The Covid pandemic – what happens next?

At the time of writing this article the Government has announced several changes to the Covid-19 regulations as we approach Spring and the two-year anniversary of the pandemic.

While it’s undoubtedly a good thing that England and the rest of the UK can get back to some kind of normal. It’s also natural that some people may feel overwhelmed by all these changes and anxious that Covid is still circulating, despite the new found freedoms.

Of course, these people would be right. Covid is still here.

What is happening now is we are moving from a pandemic to an endemic. Which means that at some point soon, the amount of people who have been vaccinated or have caught Covid and recovered – will be so high that a natural immunity will start to build in the population.

Is this the end?

We only need to look around the world to see that Covid is still creating many issues for different countries.

In New Zealand for example they have been forced to introduce more stringent social distancing measures than ever in recent times due to outbreaks.

As the Omicron variant showed, Covid can also mutate and form new strains of differing danger. So our scientists will be working as hard as ever to identify and manage them when they arise.

Just as the common cold never “ends”, neither will Covid. It is a new virus that will stay in the world. But our collective response to it will get easier with time.

So are we living with Covid then?

Since the beginning of the pandemic the country’s immunity - largely built up by vaccination, but also topped up by infection – has changed and made all the difference.

As ONS (Office of National Statistics) data shows, before the vaccine programme was rolled out, in the middle of the deadly winter wave of 2020, antibody levels were very low, particularly in the older age groups. But the situation now is completely different. Antibodies are present in at least 97% of people across all age groups over the age of 16.

This means that the way the virus affects people, especially those needing hospital treatment, is now much reduced. Meaning that many of the regulations that helped keep us safe over the past two years can now be removed or reduced.

Just as we live with the seasonal flu, coughs and colds. Or manage other potentially dangerous viruses like measles and mumps with vaccines, society is at a point where it can live with Covid with fewer restrictions.

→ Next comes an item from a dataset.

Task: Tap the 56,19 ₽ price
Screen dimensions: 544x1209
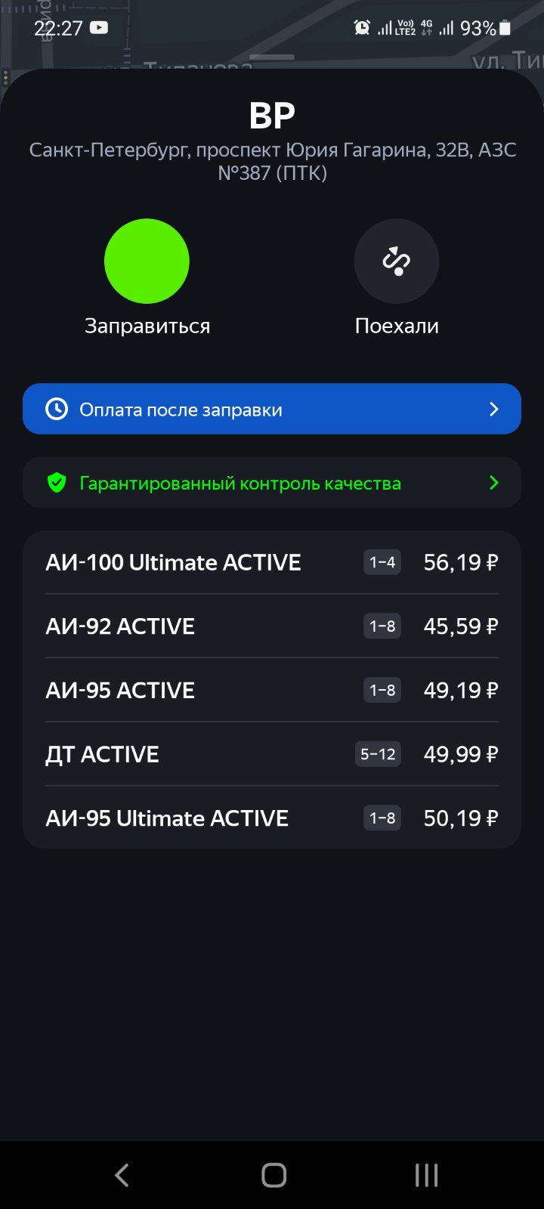Action: (x=461, y=562)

Coping with Covid anxiety:

Of course I can understand anybody who has concerns about living with Covid in the population.

If you feel safer or more confident wearing a mask, keeping social distanced, or using hand sanitiser when you are out and about – then by all means do continue. Good hygiene has always been important. The pandemic has certainly made everyone more aware of how virulent and easy to catch some viruses are.

If people are worried I would urge them to keep reading the mainstream news that they trust for up to date information. Mainstream news outlets often summarise the longer parliamentary briefings or scientific data into the points that you need to know.

Think positively too about the times ahead.

Summer is coming, we really are beginning to see the light at the end of the tunnel. And think how far we have come from the early days when you weren’t allowed to do so many things. Now we can, so let’s enjoy them safely.